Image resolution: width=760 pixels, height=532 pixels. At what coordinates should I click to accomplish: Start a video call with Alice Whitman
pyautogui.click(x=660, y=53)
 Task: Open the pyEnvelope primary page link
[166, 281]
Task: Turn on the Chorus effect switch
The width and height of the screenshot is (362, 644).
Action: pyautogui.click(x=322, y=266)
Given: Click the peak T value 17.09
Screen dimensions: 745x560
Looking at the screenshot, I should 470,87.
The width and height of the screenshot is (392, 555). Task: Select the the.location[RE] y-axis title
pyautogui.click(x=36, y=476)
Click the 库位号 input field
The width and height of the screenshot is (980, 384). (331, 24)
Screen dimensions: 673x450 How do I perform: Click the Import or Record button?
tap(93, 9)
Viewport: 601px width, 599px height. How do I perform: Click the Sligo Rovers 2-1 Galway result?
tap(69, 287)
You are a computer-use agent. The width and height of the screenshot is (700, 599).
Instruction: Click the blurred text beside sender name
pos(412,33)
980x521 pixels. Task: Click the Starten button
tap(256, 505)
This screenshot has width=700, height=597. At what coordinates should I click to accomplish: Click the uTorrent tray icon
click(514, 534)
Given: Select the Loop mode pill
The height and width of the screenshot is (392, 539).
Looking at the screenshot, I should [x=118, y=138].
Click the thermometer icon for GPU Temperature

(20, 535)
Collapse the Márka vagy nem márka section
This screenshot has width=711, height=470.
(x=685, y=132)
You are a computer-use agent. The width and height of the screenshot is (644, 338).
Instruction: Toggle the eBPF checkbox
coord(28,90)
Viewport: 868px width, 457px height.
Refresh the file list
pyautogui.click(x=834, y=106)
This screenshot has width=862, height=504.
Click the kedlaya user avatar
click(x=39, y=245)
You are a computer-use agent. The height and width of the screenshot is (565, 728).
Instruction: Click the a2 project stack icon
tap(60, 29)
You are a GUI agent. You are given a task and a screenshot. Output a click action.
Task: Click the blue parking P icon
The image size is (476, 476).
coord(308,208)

__EXERCISE__: Emit the records above again, exactly, with no line skipped.

__TASK RESPONSE__:
Image resolution: width=760 pixels, height=532 pixels. At what coordinates should I click to accomplish: Start a video call with Alice Whitman
pyautogui.click(x=660, y=53)
 Task: Open the pyEnvelope primary page link
[166, 281]
Task: Turn on the Chorus effect switch
The width and height of the screenshot is (362, 644).
Action: pyautogui.click(x=322, y=266)
Given: Click the peak T value 17.09
Screen dimensions: 745x560
Looking at the screenshot, I should 470,87.
The width and height of the screenshot is (392, 555). Task: Select the the.location[RE] y-axis title
pyautogui.click(x=36, y=476)
Click the 库位号 input field
The width and height of the screenshot is (980, 384). (331, 24)
Screen dimensions: 673x450 How do I perform: Click the Import or Record button?
tap(93, 9)
Viewport: 601px width, 599px height. How do I perform: Click the Sligo Rovers 2-1 Galway result?
tap(69, 287)
You are a computer-use agent. The width and height of the screenshot is (700, 599).
Instruction: Click the blurred text beside sender name
pos(412,33)
980x521 pixels. Task: Click the Starten button
tap(256, 505)
This screenshot has width=700, height=597. At what coordinates should I click to accomplish: Click the uTorrent tray icon
click(514, 534)
Given: Select the Loop mode pill
The height and width of the screenshot is (392, 539).
Looking at the screenshot, I should [x=118, y=138].
Click the thermometer icon for GPU Temperature

(20, 535)
Collapse the Márka vagy nem márka section
This screenshot has width=711, height=470.
(x=685, y=132)
You are a computer-use agent. The width and height of the screenshot is (644, 338).
Instruction: Toggle the eBPF checkbox
coord(28,90)
Viewport: 868px width, 457px height.
Refresh the file list
pyautogui.click(x=834, y=106)
This screenshot has width=862, height=504.
Click the kedlaya user avatar
click(x=39, y=245)
You are a computer-use agent. The height and width of the screenshot is (565, 728).
Instruction: Click the a2 project stack icon
tap(60, 29)
You are a GUI agent. You are given a task and a screenshot. Output a click action.
Task: Click the blue parking P icon
The image size is (476, 476).
coord(308,208)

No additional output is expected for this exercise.